Desde el punto de vista del resultado final -salvajismo y crueldad- todos los terrorismos son iguales, pero aquellos que han tenido como soporte las creencias religiosas se han caracterizado a lo largo de la Historia por su duración, irracionalidad y virulencia. En el caso de los países musulmanes del norte de África y Oriente Medio, se dan todas las condiciones para constituirse en el caldo de cultivo ideal del extremismo yihadista: traslado de principios religiosos inflexibles a la gobernación del país, movilización de masas -que como tales se comportan de manera insensata-, invención de un enemigo exterior -en este caso la cristiandad- que distraiga la atención sobre los problemas internos y promesas de paraísos eternos a quienes se inmolen por la causa; todo ello en un escenario social, económico propicio por el bajo nivel cultural y ausencia de espíritu crítico.

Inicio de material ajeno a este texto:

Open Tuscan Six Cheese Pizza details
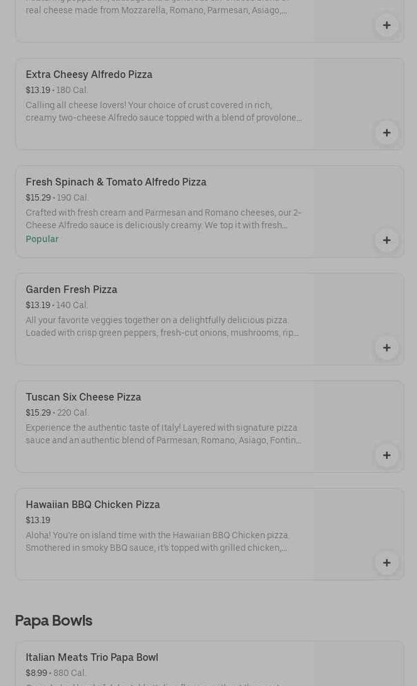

El gran cambio respecto a los atentados que protagonizaron extremistas radicales islámicos en los ochenta y aún antes es que mientras entonces se trataba de grupúsculos con escasos lazos de relación entre ellos, ahora, mediante Al Qaeda, se ha producido una coordinación de acciones, conjunción de intereses, confluencia de fines y uniformidad de ideología que dotan a esta organización criminal de una efectividad y una contundencia verdaderamente temibles, y ni se entrevé un posible acercamiento entre bandos a causa de sus diferencias radicales ni se sabe cómo combatir este tipo de terrorismo generalizado que tiene como ejecutores al coche o camión bomba o al delirante suicida. En este sentido resulta curioso constatar que países cuyos gobiernos mantienen tradicionalmente posiciones políticas enfrentadas como Argelia y Marruecos, en lo que atañe al comportamiento de sus grupos terroristas, parece que proceden de manera coordinada. Y si como afirma el Instituto Internacional de Estudios Estratégicos con sede en Londres, la red de redes que constituye Al Qaeda en el mundo cuenta con entre 18.000 y 25.000 extremistas dispuestos a todo, no se ve cuál puede ser el método de combatirlos dado su número y dispersión.

Quizá, todo este panorama no es más que la forma que ha adoptado la Tercera Guerra Mundial, que ya no puede presentar las características de las guerras tradicionales a causa de la colosal capacidad destructiva de los ejércitos de las grandes potencias, lo que decidiría salvajemente y en un santiamén los conflictos, pero a cambio, el hombre, condenado a matarse en todas las épocas, ha derivado en esta sangría difusa de guerra no declarada que va a constituir una tragedia espantosa para las próximas generaciones.